Work to do – Copy the rows from the one containing "CeeCareers.com (26, 310)" through the one containing "The May Newsletter", replacing "Greater Manchester" with "Greater London" and leaving everything else unchanged.

Exercise data –
■ ■ ■ ■ ■ ■ ■
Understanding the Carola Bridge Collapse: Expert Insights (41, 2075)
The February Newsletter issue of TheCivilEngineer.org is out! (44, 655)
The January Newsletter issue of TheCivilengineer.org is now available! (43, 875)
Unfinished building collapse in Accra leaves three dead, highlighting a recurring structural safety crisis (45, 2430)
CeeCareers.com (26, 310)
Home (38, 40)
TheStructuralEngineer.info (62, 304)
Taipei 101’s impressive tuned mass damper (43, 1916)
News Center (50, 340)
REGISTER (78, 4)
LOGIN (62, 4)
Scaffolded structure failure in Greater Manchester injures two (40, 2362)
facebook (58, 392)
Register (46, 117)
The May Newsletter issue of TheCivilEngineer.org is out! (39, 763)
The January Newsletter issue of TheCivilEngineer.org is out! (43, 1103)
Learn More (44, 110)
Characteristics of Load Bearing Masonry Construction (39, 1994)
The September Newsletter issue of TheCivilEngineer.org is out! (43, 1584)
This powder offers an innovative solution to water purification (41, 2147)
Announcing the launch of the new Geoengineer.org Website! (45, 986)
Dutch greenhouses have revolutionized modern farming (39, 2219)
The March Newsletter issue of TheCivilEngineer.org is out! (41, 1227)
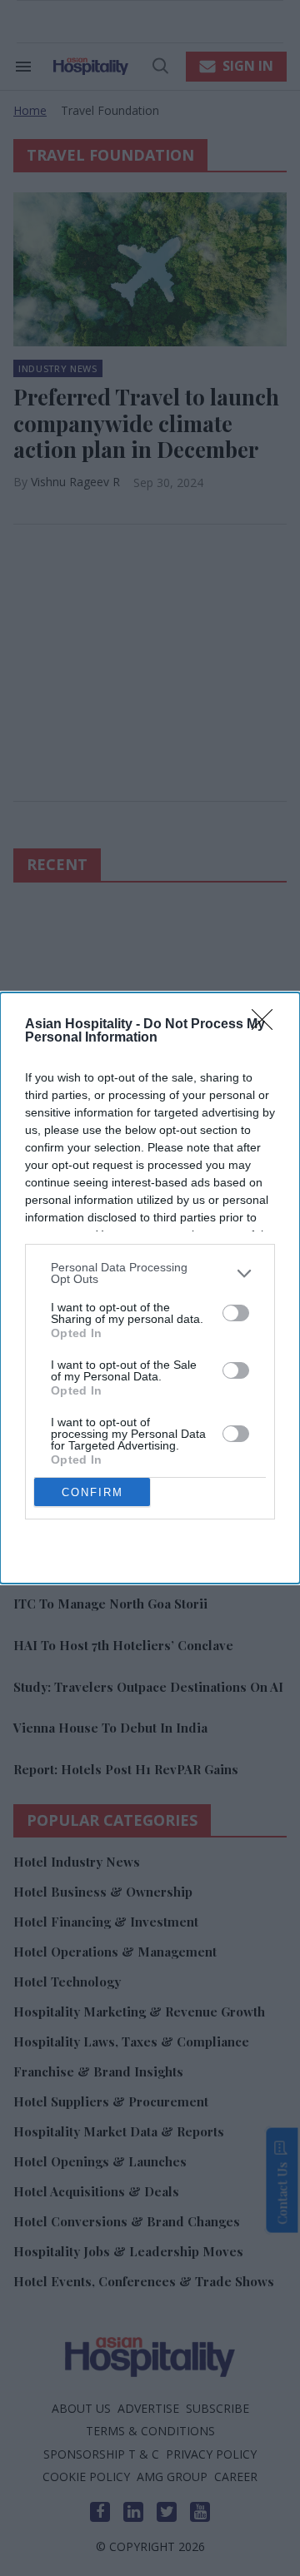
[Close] (267, 1025)
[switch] (235, 1313)
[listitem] (150, 1273)
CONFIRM (92, 1492)
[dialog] (150, 1288)
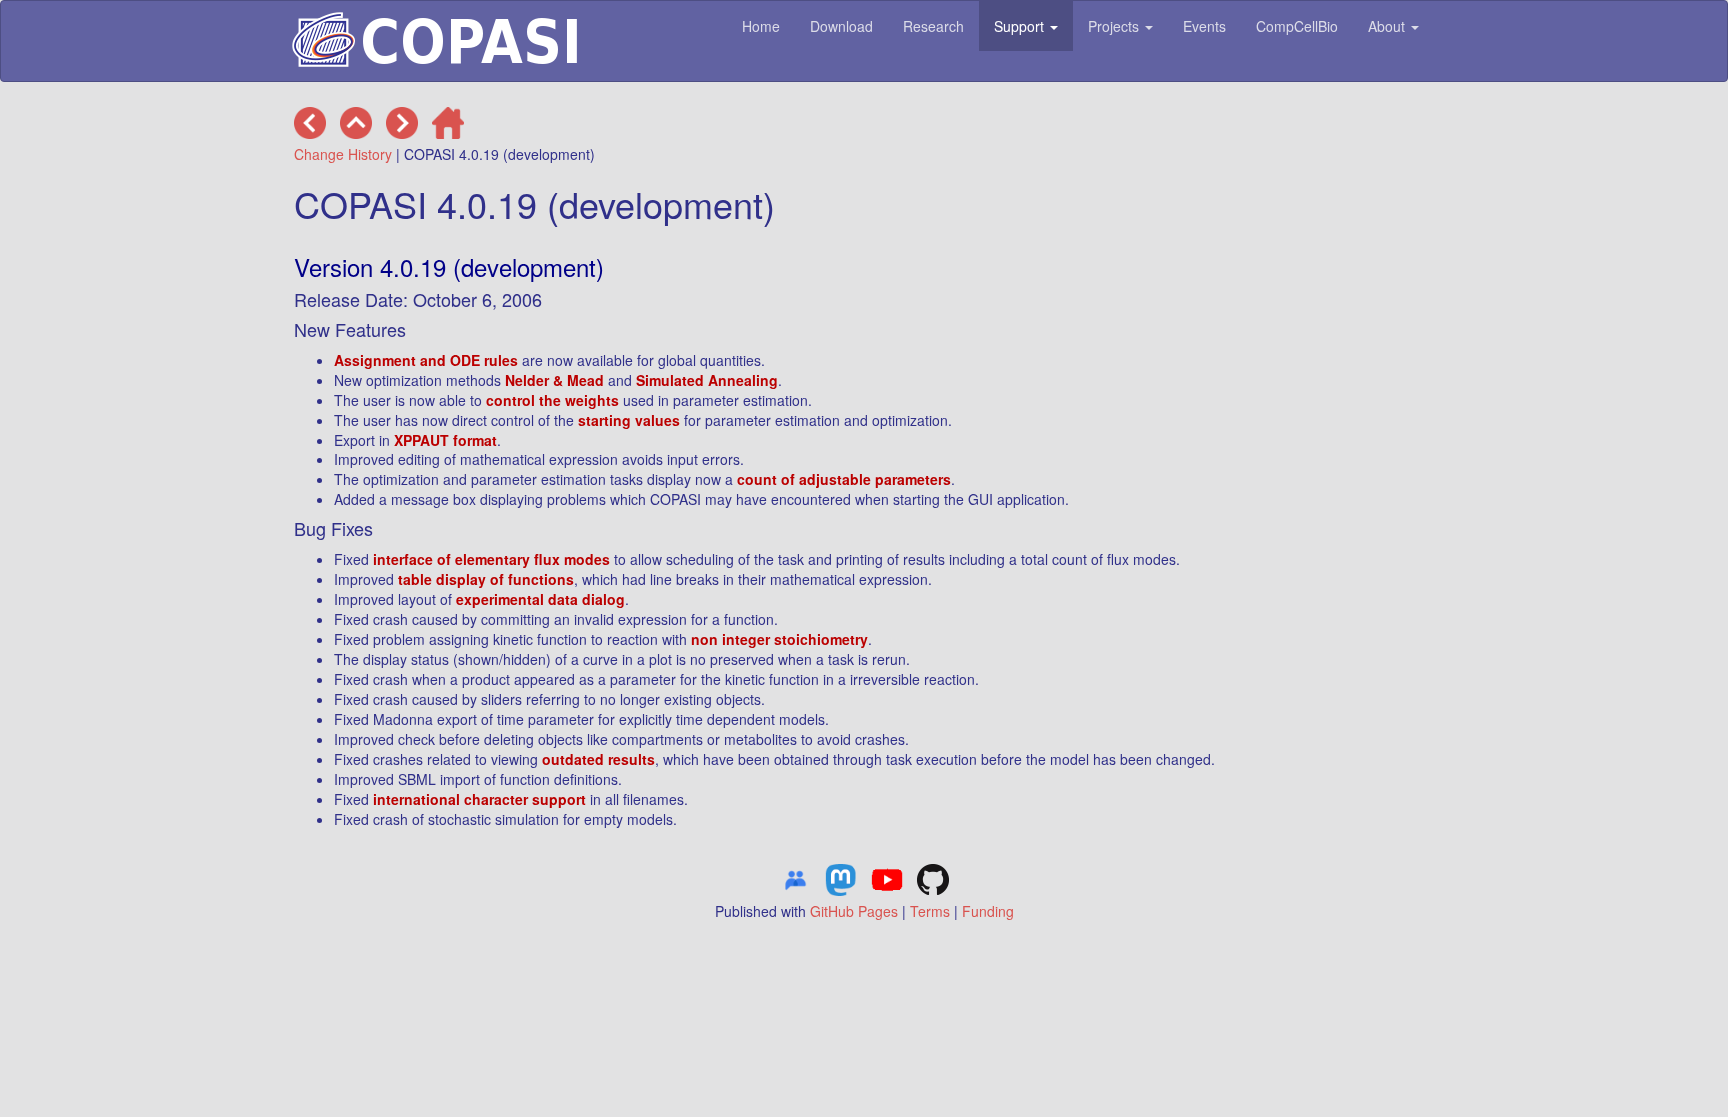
■ ■ ■ ■ ■ ■ ■
Output of the task –
CeeCareers.com (26, 310)
Home (38, 40)
TheStructuralEngineer.info (62, 304)
Taipei 101’s impressive tuned mass damper (43, 1916)
News Center (50, 340)
REGISTER (78, 4)
LOGIN (62, 4)
Scaffolded structure failure in Greater London injures two (40, 2362)
facebook (58, 392)
Register (46, 117)
The May Newsletter issue of TheCivilEngineer.org is out! (39, 763)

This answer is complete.